In practice, mild violations are tolerable. But if the relationship is clearly curved, a straight line will systematically miss — and no amount of data will fix that.

Implementation: Predicting CPU Usage

Suppose you have historical data: the number of active connections on a web server and the resulting CPU usage.

import numpy as np
import matplotlib.pyplot as plt
from sklearn.linear_model import LinearRegression
from sklearn.model_selection import train_test_split
from sklearn.metrics import mean_squared_error, r2_score

# Simulated: active connections vs CPU usage
np.random.seed(42)
connections = np.random.randint(10, 500, size=100)
cpu_usage = 5 + 0.15 * connections + np.random.normal(0, 5, size=100)
cpu_usage = np.clip(cpu_usage, 0, 100)

X = connections.reshape(-1, 1)
y = cpu_usage

X_train, X_test, y_train, y_test = train_test_split(
    X, y, test_size=0.2, random_state=42
)

model = LinearRegression()
model.fit(X_train, y_train)

y_pred = model.predict(X_test)

print(f"Intercept (β₀): {model.intercept_:.2f}")
print(f"Coefficient (β₁): {model.coef_[0]:.4f}")
print(f"RMSE: {np.sqrt(mean_squared_error(y_test, y_pred)):.2f}")
print(f"R²:   {r2_score(y_test, y_pred):.3f}")

# Visualise
plt.scatter(X_test, y_test, alpha=0.6, label='Actual')
plt.plot(
    np.sort(X_test, axis=0),
    model.predict(np.sort(X_test, axis=0)),
    color='red', linewidth=2, label='Predicted'
)
plt.xlabel('Active Connections')
plt.ylabel('CPU Usage (%)')
plt.title('Linear Regression: Connections → CPU')
plt.legend()
plt.show()

Interpreting Coefficients

The output tells you:

  • Intercept (β₀) ≈ 5.0 — with zero connections, baseline CPU is ~5% (OS overhead, background processes)

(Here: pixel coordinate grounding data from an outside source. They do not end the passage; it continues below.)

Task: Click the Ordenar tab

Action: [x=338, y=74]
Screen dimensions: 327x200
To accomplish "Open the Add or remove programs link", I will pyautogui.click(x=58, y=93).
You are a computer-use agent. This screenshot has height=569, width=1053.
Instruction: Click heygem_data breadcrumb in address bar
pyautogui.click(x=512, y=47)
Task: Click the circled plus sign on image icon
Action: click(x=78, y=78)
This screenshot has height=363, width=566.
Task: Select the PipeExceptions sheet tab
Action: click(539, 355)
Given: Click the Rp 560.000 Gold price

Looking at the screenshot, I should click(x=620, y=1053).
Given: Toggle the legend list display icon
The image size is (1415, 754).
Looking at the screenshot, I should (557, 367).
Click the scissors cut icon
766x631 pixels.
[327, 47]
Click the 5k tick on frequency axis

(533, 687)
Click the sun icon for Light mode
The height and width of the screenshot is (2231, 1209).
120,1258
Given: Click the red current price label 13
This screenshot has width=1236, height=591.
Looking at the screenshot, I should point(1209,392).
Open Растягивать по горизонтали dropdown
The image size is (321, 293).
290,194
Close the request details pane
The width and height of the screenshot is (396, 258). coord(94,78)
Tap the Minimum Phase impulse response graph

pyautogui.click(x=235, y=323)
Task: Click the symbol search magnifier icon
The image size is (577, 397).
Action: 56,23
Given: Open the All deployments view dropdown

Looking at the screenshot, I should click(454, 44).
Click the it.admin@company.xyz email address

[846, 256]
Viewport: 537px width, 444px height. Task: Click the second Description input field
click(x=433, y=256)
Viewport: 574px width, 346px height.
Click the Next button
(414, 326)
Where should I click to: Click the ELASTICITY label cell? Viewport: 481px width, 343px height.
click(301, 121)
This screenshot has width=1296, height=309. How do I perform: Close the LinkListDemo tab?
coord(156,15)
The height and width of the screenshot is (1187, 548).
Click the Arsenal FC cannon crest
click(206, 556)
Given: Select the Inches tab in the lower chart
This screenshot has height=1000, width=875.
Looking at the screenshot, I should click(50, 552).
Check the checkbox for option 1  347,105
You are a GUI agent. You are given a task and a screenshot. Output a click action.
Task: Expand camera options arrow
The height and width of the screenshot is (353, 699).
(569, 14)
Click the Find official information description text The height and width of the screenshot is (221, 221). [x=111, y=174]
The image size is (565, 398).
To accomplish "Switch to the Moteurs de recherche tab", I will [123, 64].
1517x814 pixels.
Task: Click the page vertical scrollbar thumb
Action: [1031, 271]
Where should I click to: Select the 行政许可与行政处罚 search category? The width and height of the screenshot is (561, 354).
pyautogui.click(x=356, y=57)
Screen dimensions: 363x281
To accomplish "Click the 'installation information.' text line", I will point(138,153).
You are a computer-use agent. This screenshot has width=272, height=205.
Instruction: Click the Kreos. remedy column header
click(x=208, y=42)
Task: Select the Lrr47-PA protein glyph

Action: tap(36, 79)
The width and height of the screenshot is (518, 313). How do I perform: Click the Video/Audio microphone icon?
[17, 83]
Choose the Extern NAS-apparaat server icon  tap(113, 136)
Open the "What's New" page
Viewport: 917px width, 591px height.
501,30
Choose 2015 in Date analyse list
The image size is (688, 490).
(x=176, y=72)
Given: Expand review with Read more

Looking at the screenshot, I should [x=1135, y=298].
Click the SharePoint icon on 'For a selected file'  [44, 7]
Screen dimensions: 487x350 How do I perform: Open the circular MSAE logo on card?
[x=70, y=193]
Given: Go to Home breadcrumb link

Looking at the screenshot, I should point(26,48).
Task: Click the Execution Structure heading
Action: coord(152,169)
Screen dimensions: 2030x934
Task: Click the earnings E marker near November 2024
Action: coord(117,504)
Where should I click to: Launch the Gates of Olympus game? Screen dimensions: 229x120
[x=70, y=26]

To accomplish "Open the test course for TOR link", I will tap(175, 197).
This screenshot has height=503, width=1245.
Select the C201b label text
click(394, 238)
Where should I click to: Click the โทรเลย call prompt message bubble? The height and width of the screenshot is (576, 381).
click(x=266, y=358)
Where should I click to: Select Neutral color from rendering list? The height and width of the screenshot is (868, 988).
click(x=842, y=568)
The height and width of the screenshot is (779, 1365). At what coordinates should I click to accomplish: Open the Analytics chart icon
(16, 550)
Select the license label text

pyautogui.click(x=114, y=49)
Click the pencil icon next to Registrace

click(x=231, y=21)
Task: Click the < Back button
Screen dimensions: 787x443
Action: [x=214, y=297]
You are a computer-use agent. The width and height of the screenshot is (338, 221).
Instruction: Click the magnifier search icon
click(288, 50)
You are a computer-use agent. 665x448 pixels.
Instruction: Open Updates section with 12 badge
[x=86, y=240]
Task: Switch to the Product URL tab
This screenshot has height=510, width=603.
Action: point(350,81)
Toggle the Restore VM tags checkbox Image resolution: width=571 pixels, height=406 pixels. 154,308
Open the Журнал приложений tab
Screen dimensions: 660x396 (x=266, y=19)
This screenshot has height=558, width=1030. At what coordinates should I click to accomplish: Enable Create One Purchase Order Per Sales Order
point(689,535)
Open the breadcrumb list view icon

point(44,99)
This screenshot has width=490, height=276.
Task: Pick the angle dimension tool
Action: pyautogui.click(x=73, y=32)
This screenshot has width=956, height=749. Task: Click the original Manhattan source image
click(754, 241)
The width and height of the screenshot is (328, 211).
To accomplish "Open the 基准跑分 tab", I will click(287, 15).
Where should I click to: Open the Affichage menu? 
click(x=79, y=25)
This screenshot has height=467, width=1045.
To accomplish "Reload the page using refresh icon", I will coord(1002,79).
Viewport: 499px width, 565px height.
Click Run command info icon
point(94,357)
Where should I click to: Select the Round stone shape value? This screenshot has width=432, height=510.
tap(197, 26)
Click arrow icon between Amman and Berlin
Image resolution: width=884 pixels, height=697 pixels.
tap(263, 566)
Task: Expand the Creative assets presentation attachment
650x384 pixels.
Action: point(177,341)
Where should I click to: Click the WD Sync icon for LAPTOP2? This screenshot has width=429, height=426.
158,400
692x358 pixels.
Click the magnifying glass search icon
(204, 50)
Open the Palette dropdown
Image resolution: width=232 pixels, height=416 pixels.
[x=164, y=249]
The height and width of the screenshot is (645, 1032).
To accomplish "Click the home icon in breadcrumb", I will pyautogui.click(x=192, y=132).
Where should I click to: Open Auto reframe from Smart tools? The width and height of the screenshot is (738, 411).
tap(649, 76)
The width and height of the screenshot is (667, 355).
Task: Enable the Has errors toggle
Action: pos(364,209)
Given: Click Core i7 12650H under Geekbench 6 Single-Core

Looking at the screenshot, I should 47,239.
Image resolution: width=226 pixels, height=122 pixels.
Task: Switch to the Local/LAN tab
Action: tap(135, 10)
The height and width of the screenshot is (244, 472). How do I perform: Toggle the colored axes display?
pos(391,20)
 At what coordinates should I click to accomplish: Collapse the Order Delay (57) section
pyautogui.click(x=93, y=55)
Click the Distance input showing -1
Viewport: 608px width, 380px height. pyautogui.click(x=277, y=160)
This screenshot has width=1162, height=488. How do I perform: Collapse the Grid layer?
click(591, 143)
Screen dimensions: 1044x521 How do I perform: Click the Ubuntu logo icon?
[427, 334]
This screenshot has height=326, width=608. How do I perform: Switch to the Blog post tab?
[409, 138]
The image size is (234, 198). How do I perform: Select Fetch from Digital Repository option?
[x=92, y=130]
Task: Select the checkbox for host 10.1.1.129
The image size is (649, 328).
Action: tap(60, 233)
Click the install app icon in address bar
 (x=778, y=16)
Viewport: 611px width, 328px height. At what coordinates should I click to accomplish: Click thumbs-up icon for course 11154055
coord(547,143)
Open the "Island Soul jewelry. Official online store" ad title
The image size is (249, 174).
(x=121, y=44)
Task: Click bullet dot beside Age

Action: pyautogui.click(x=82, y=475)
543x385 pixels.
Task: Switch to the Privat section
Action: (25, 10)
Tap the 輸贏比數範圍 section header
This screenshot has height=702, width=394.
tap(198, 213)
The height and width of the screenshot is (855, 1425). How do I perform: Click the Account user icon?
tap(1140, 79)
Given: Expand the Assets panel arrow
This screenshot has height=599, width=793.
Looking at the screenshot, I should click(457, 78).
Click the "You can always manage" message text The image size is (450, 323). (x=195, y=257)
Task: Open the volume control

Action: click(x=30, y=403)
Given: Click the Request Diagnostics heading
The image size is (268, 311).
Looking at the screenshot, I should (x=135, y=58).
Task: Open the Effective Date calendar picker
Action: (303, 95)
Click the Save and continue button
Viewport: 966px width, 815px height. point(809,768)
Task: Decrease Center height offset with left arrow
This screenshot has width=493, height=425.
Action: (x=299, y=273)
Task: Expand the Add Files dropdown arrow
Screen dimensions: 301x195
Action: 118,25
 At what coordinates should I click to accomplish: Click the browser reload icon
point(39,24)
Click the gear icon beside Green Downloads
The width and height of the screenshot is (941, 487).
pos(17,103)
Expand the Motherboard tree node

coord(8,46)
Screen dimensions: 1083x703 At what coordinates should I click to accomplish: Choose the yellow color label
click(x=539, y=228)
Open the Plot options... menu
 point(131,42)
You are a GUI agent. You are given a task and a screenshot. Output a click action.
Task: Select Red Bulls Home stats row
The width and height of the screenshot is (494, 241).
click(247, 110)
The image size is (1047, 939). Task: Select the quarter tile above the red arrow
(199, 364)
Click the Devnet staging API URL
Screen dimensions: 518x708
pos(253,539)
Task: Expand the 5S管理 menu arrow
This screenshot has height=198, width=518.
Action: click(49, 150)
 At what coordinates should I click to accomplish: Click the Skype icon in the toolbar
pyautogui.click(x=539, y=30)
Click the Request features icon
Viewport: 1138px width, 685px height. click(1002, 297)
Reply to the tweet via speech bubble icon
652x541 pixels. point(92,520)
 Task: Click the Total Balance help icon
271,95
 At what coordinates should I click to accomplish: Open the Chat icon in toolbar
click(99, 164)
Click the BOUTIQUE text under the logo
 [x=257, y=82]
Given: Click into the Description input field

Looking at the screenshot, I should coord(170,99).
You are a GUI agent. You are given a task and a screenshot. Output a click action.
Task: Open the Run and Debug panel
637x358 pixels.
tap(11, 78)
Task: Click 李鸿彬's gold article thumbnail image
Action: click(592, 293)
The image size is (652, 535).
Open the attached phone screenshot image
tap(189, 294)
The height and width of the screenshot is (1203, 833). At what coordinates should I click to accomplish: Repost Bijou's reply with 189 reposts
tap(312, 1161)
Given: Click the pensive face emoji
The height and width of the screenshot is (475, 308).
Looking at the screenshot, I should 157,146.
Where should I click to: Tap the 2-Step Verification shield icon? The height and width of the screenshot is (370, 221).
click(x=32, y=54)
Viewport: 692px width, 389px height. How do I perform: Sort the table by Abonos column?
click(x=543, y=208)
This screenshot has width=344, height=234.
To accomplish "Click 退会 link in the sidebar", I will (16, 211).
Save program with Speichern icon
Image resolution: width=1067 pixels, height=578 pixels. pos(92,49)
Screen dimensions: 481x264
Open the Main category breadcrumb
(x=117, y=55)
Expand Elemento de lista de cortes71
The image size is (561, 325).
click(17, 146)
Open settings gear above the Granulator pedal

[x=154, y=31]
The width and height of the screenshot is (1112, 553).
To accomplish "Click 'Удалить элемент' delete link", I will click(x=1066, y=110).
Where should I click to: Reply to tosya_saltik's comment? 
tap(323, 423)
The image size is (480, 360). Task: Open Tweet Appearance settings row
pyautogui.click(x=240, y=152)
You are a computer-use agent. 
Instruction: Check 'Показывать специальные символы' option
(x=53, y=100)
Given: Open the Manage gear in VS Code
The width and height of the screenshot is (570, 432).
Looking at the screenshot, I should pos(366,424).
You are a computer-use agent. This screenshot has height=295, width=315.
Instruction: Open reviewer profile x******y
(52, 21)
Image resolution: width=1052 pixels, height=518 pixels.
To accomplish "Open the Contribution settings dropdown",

  • Coefficient (β₁) ≈ 0.15 — each additional connection adds ~0.15% CPU usage

This is the power of linear regression for ops: the coefficients are directly interpretable. You can tell your team "each new connection costs 0.15% CPU" and plan capacity accordingly.

Multiple Features

Real predictions use multiple inputs. Here is a model predicting response time from several server metrics:

import pandas as pd
from sklearn.linear_model import LinearRegression
from sklearn.model_selection import train_test_split
from sklearn.preprocessing import StandardScaler
from sklearn.metrics import mean_squared_error, r2_score
import numpy as np

np.random.seed(42)
n = 200

data = pd.DataFrame({
    'cpu_pct': np.random.uniform(10, 95, n),
    'mem_pct': np.random.uniform(20, 90, n),
    'active_conns': np.random.randint(5, 300, n),
    'disk_io_mbps': np.random.uniform(1, 500, n),
})

# Response time depends on all four features
data['response_ms'] = (
    20
    + 0.8 * data['cpu_pct']
    + 0.3 * data['mem_pct']
    + 0.05 * data['active_conns']
    + 0.02 * data['disk_io_mbps']
    + np.random.normal(0, 5, n)
)

X = data.drop(columns=['response_ms'])
y = data['response_ms']

X_train, X_test, y_train, y_test = train_test_split(
    X, y, test_size=0.2, random_state=42
)

scaler = StandardScaler()
X_train_scaled = scaler.fit_transform(X_train)
X_test_scaled = scaler.transform(X_test)

model = LinearRegression()
model.fit(X_train_scaled, y_train)
y_pred = model.predict(X_test_scaled)

print(f"R²:   {r2_score(y_test, y_pred):.3f}")
print(f"RMSE: {np.sqrt(mean_squared_error(y_test, y_pred)):.2f} ms")
print("\nFeature importance (standardised coefficients):")
for name, coef in sorted(
    zip(X.columns, model.coef_), key=lambda x: abs(x[1]), reverse=True
):
    print(f"  {name:15s} {coef:+.3f}")

After scaling, the coefficients are comparable. The largest absolute coefficient tells you which feature has the most impact on response time — typically CPU in this scenario.

Polynomial Regression

Linear regression fails when the relationship curves. Disk usage over time often follows a non-linear trend — slow growth that accelerates as the filesystem fills.

Fitting Curves

Polynomial regression is still a linear model internally — it creates new features like x², x³, etc., and fits a linear model to the expanded feature set.

import numpy as np
import matplotlib.pyplot as plt
from sklearn.linear_model import LinearRegression
from sklearn.preprocessing import PolynomialFeatures
from sklearn.pipeline import make_pipeline
from sklearn.metrics import mean_squared_error, r2_score

# Simulated: disk usage over 30 days (accelerating growth)
np.random.seed(42)
days = np.arange(1, 31).reshape(-1, 1)
disk_pct = 20 + 0.5 * days.ravel() + 0.05 * days.ravel()**2 + np.random.normal(0, 2, 30)
disk_pct = np.clip(disk_pct, 0, 100)

fig, axes = plt.subplots(1, 3, figsize=(15, 4))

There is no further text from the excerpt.